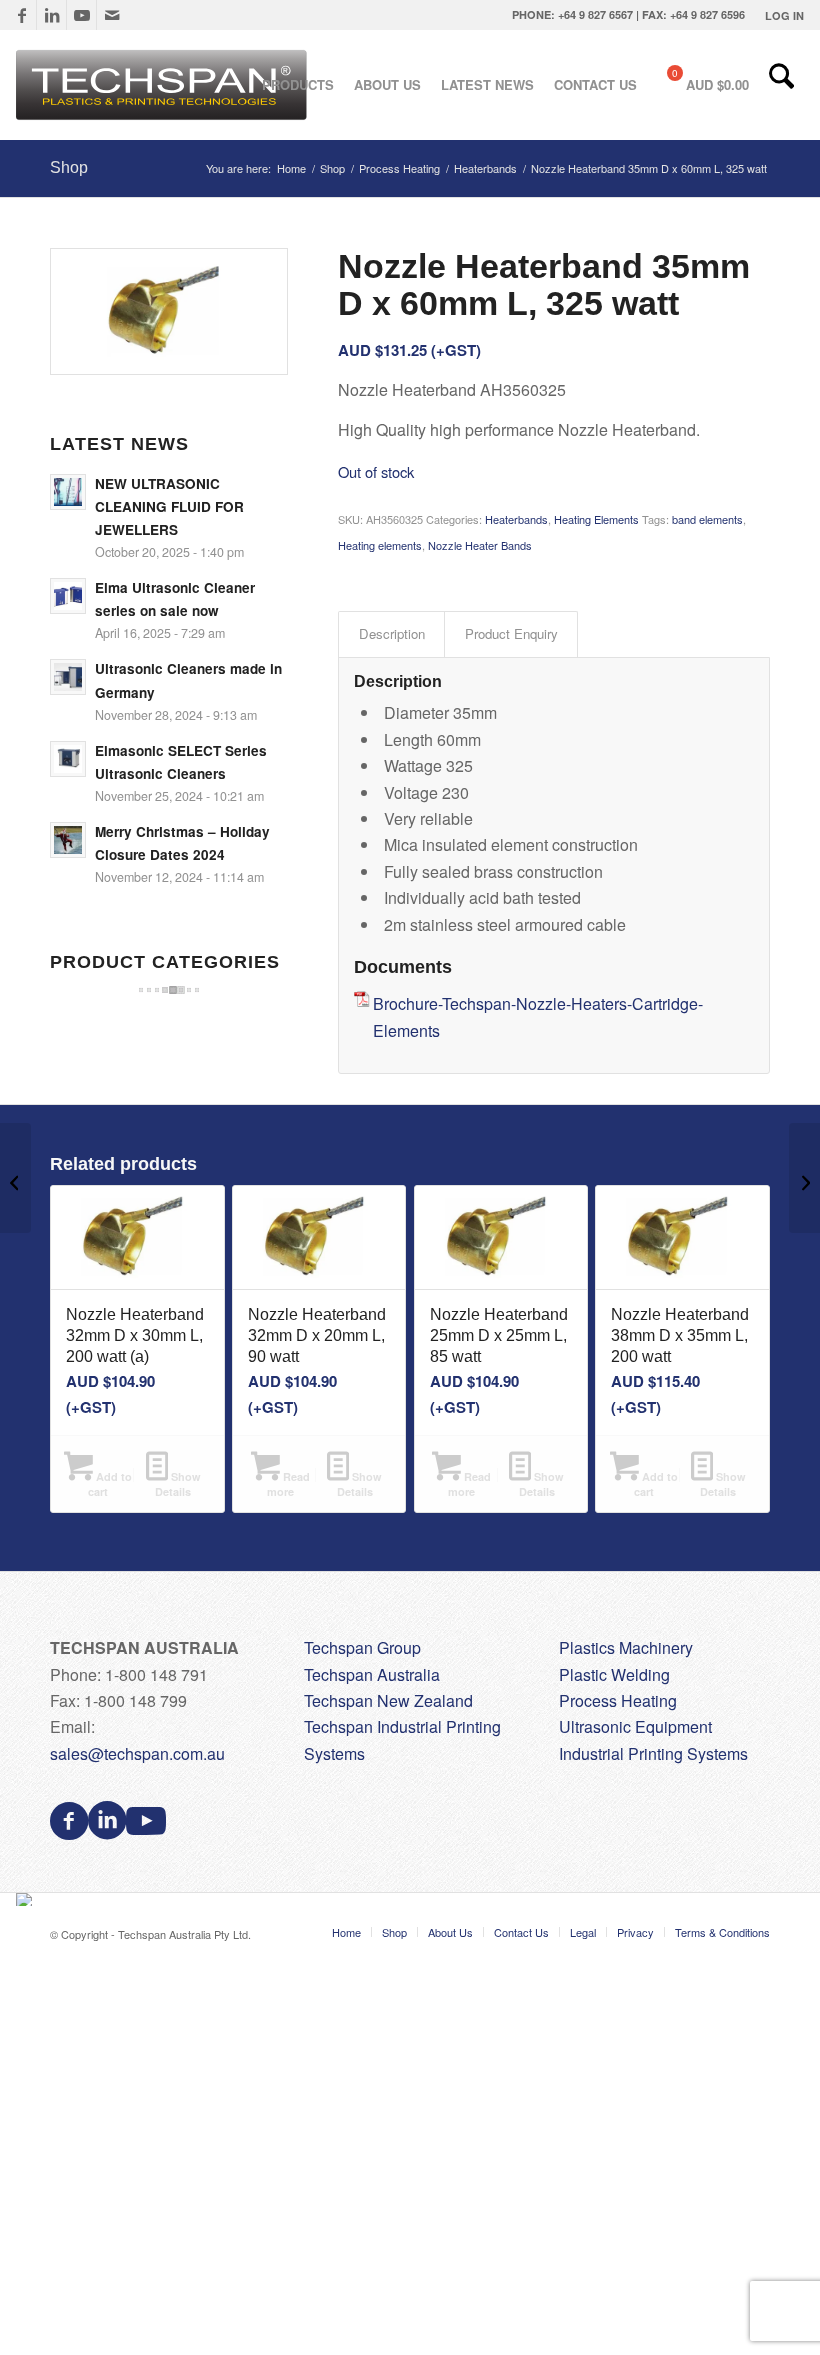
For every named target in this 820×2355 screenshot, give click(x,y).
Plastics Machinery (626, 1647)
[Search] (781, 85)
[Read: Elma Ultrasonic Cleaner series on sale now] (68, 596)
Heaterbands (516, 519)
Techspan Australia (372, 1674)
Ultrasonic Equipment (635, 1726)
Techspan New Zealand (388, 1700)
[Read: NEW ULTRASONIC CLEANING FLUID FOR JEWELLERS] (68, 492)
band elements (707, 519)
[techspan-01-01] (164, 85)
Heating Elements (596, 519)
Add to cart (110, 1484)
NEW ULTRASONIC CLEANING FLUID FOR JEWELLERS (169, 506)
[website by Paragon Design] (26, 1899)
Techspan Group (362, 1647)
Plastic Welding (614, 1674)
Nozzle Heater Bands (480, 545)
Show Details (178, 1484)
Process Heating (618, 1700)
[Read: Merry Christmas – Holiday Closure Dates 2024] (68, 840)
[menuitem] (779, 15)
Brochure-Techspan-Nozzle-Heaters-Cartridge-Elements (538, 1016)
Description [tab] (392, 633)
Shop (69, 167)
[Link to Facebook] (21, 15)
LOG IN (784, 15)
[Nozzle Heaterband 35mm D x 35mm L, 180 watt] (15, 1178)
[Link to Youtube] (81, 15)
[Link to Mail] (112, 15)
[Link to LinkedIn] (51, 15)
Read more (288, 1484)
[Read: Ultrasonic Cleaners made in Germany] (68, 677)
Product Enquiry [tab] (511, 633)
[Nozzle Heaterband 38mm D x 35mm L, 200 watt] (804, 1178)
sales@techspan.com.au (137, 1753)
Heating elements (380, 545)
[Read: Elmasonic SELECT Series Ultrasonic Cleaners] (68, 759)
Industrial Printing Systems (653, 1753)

..............................

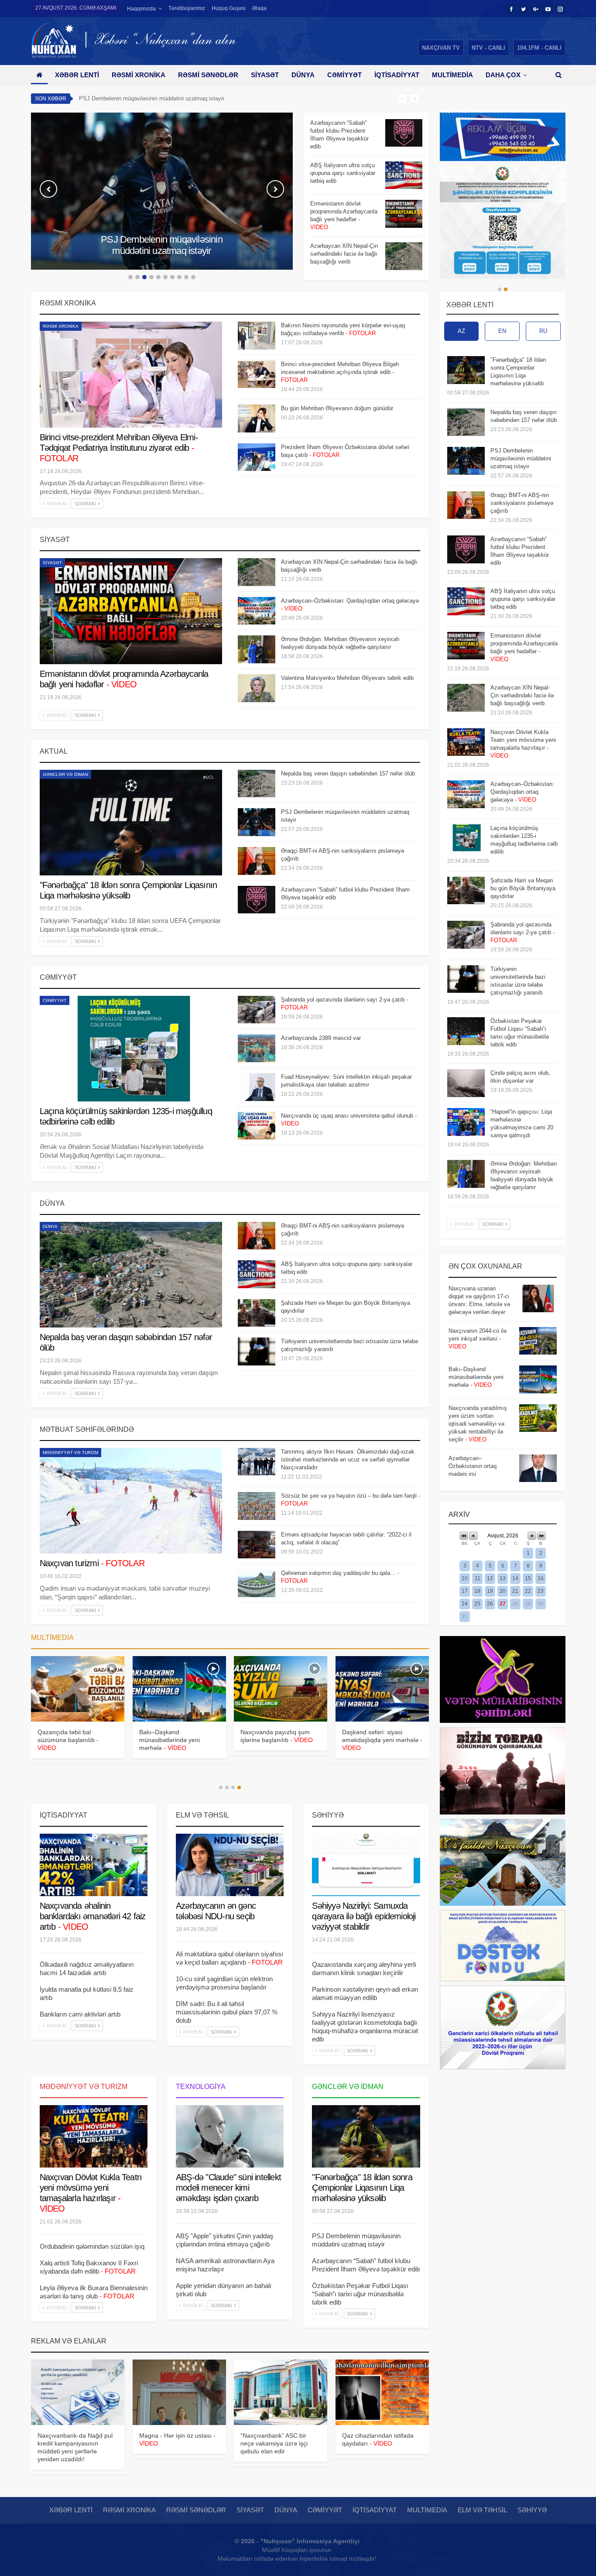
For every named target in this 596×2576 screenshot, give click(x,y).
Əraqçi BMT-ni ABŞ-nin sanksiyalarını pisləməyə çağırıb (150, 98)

..............................

Retrieve every line above holding the word "this".

(Exercise output):
For every named target in this 820×2355 screenshot, give click(x,y).
For every named target in this 596×2576 screenshot, give click(x,y).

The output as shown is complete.